### Document passage ###

THE VFA PIONEER HISTORIES PROJECT
“It’s Not What You Think – It’s How You Think.“
Interviewed by Mary Jean Collins, VFA Board, November 2018
MJC: This is an interview for the VFA Pioneer Histories Project. And let’s start by having you tell us your name.
CCM: Clare Wootten Crawford-Mason.
MJC: And when and where were you born?
CCM: I was born in Durham North Carolina in 1936.
MJC: I think you got to D.C. pretty soon after that.
CCM: Yes, my family brought me when I was an infant and we moved to suburban Maryland and that was where I was raised.
MJC: So tell us a little bit about your family background including whatever ethnic or other items are of interest would be to our audience.
A Family to Be Proud of
CCM: I’ll start with my mother. Her maiden name was Erly and she was born on Capitol Hill way back when it was known as Swampoodle. We used to say full of drunken Irish – before it became Capitol Hill as it is today. And her father was born there also. He was a newspaperman and wrote for the Washington Evening Star. He actually was the first person to cover high school sports for the Star. And it’s very interesting in light of the fact that my brother is the great basketball coach Morgan Wootten who they’ve done movies about. That was my mother’s side of the family – they were Irish who had come here back before the Civil War – right at the time of the civil war. And then my father’s family – they date their heritage back to Jonathan Edwards in New England and the first settlers of the United States. And then they also were the royal governors of North Carolina.

###

### [Work to do]
(a) Answer these questions about the interview:
(i) Who conducted the interview, and in what month and year?
(ii) In what city and year was Clare Crawford-Mason born?
(iii) Which newspaper did her mother's father write for?
(b) Return the interview word for word from "CCM: Clare Wootten" to "soon after that.".

### Data provided ###

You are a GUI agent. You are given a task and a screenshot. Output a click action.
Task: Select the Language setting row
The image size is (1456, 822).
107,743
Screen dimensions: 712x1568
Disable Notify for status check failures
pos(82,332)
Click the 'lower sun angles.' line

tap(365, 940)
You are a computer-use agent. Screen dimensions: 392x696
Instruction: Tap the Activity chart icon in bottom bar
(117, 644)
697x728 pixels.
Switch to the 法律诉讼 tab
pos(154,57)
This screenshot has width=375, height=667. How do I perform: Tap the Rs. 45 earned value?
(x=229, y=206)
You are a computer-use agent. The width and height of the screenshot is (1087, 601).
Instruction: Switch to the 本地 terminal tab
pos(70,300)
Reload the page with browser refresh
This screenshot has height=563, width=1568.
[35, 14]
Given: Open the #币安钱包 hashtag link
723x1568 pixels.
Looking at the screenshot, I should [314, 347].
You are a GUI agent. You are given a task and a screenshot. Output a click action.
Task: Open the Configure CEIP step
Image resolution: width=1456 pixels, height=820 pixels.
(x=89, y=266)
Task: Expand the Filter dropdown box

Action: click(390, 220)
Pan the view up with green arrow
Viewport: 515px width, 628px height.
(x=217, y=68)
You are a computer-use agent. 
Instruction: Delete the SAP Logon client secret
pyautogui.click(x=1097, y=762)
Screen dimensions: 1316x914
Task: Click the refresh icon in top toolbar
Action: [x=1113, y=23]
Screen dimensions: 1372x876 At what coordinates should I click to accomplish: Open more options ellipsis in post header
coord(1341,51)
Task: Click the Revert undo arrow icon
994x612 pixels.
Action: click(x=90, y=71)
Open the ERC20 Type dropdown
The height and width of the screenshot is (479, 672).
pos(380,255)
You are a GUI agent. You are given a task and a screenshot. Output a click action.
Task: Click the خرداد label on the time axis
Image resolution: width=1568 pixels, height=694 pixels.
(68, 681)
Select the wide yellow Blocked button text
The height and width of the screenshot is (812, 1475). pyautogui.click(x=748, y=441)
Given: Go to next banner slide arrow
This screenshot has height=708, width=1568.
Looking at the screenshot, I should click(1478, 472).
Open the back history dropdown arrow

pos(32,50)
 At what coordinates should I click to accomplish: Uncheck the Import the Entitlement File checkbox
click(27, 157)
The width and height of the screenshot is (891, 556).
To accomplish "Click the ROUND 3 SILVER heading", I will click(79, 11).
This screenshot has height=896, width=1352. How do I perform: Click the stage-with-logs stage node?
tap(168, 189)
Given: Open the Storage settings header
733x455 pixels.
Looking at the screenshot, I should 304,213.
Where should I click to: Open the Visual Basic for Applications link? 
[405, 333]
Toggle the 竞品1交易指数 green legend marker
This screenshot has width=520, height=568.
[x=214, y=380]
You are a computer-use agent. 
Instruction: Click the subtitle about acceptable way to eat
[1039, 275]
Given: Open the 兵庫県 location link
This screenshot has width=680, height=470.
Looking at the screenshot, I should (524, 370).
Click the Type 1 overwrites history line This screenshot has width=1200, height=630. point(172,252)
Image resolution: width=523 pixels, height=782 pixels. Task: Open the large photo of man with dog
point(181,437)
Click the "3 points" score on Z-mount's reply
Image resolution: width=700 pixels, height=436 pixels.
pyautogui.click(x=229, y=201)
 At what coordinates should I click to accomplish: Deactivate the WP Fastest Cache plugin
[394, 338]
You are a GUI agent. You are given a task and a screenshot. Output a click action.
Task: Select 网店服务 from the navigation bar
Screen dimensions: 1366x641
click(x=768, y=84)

###

### [Answers]
(a)
(i) Mary Jean Collins, November 2018
(ii) Durham, North Carolina, in 1936
(iii) The Washington Evening Star

(b)
CCM: Clare Wootten Crawford-Mason.
MJC: And when and where were you born?
CCM: I was born in Durham North Carolina in 1936.
MJC: I think you got to D.C. pretty soon after that.